それでも、グラウンドに立てば1人じゃない。藤井康1・2軍巡回打撃コーチや矢野監督から日々アドバイスをもらう。ここ数試合はバットを寝かせるなど試行錯誤。「少しでもコンパクトに出るようにと思って」。打率2割3厘と本調子ではないがカバーしてくれる仲間がいる。何よりこの日は、ミットを目がけて投げ込む20歳との共同作業で1勝をつかんだ。

昨年は得点圏打率3割2分1厘を記録。勝負強い男が復活をアピールした。「やっぱりバッテリーで勝っていかないといけないので、頑張っていきたいと思います」。西純のヒーローインタビューの裏で、背番号2は早くも次の戦いへ視線を向けた。【中野椋】

▽阪神井上ヘッドコーチ(決勝打の梅野について)「坂本と併用している感じなので難しいところもあるんでしょうけど、腐ることなく今年1年ずっとやってもらいたい。打ってほしいのもだけど、一番はキャッチャーとして抑える。それに重きを置いているとすれば、この流れの中でよくやっているのかなと思う」

○…糸原が4年ぶり4度目の1試合4安打で復調気配だ。2回の第1打席で中前に17打席ぶりの安打を放つと、1点を追う6回1死一、三塁では左前へ同点適時打を放った。昨季13打数無安打に抑え込まれた巨人先発高橋から3安打。「やられたら、やり返さないといけない」と逆襲に成功。前日30日まで打率1割台と低迷。「崖っぷちなんで、立場が。1試合1試合全力で戦うだけ」と安打量産で巻き返す。

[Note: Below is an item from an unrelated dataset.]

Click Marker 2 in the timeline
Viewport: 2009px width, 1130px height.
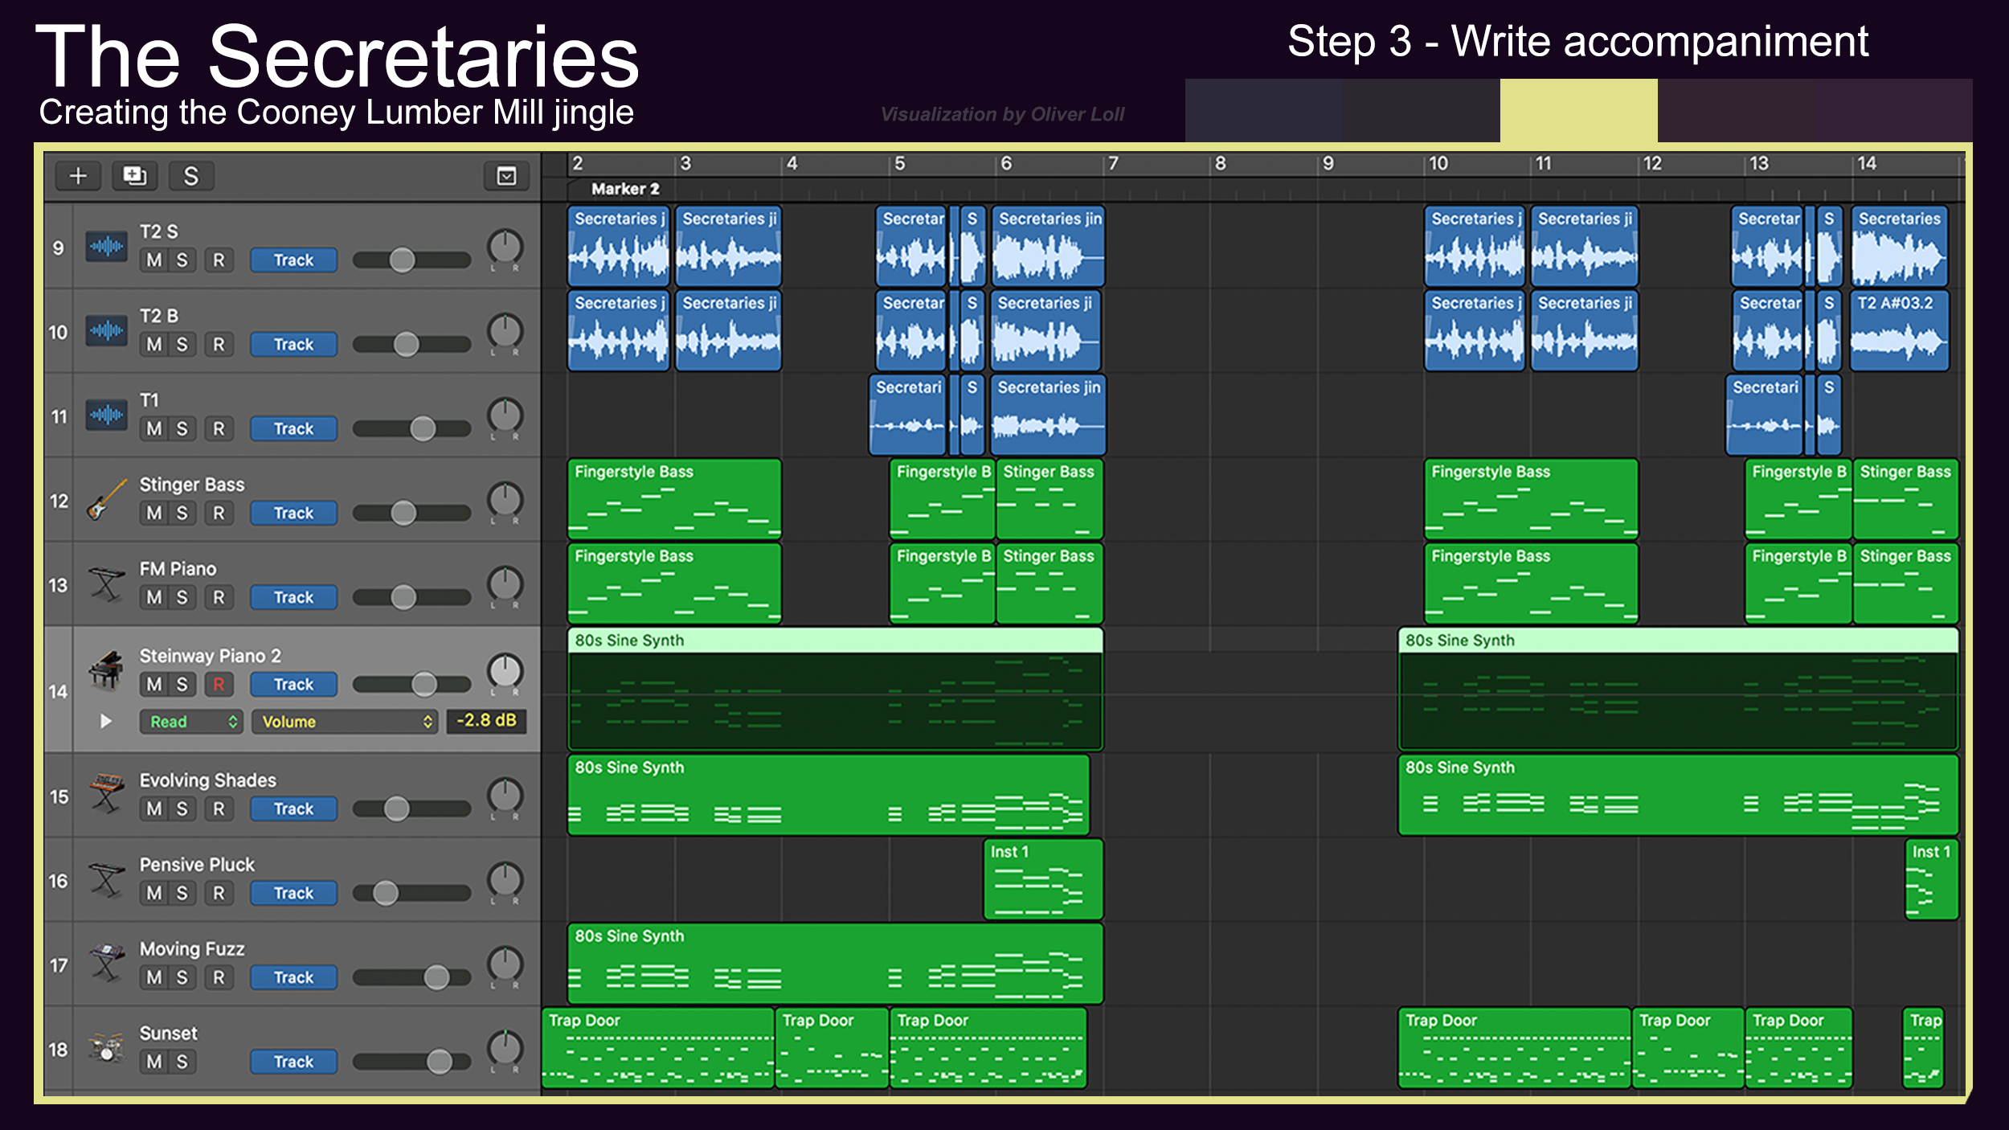[624, 189]
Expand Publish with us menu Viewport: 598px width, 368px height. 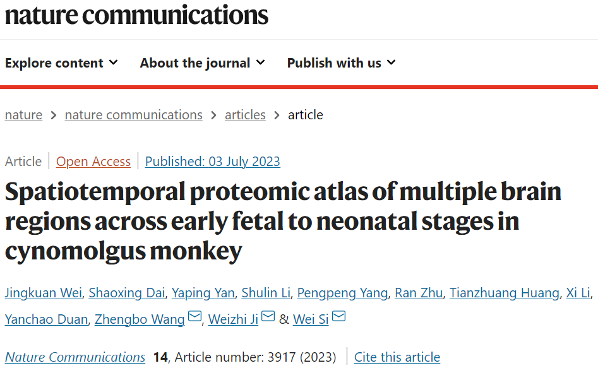point(342,63)
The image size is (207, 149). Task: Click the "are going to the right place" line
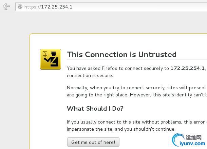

○…近本が9回にダメ押しとなる右翼線適時二塁打を放った。3回に14打席ぶりの安打となる右翼への二塁打。7回にも左安で今季初の猛打賞だ。「内容的に見て気にするところじゃないなと」と、状態は悪くなかった。昨年5月19日ヤクルト戦では決勝ソロを放ち西純のプロ初白星をアシスト。今季1勝目も3安打1打点できっちり援護した。